# Bahan yang Disediakan
----------------
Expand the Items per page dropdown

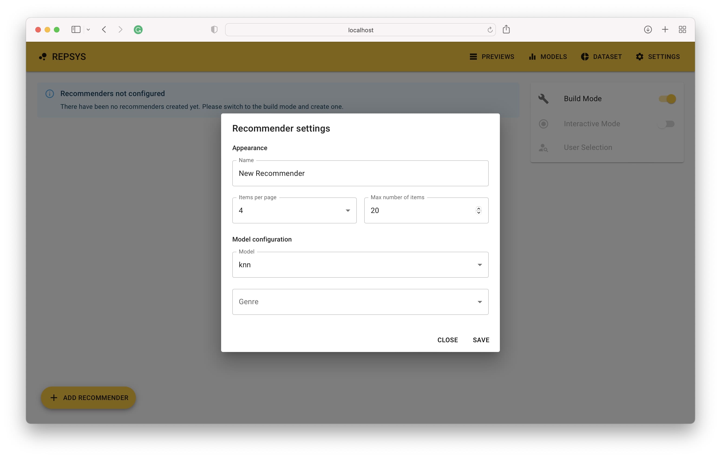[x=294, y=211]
----------------
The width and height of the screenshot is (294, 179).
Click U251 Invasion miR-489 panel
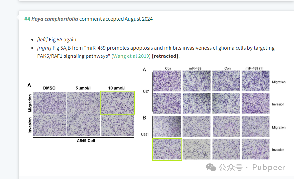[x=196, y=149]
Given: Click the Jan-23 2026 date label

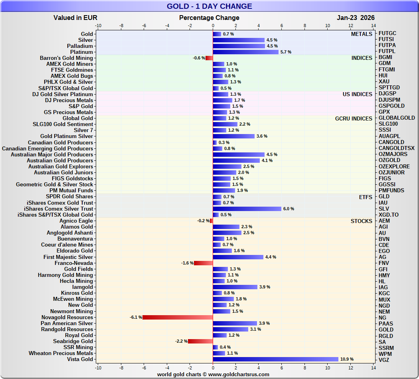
----------------
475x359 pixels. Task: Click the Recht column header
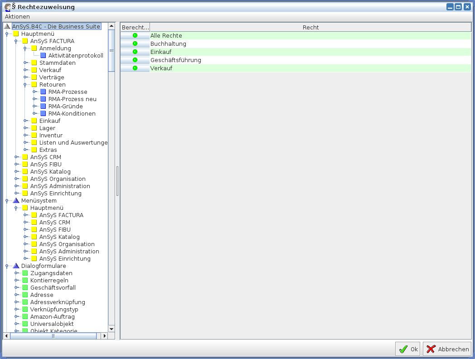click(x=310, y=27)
----------------
# Tujuan Tugas
Salin tanpa perubahan baris-baris dari daftar di atas, mulai dari baris yang memuat "475x359 pixels. Task: Click" dan berhenti setelah baris yang memuat "click(x=310, y=27)". Gambar tidak perlu dimasukkan ke dalam jawaban.

# Hasil Latihan
475x359 pixels. Task: Click the Recht column header
click(x=310, y=27)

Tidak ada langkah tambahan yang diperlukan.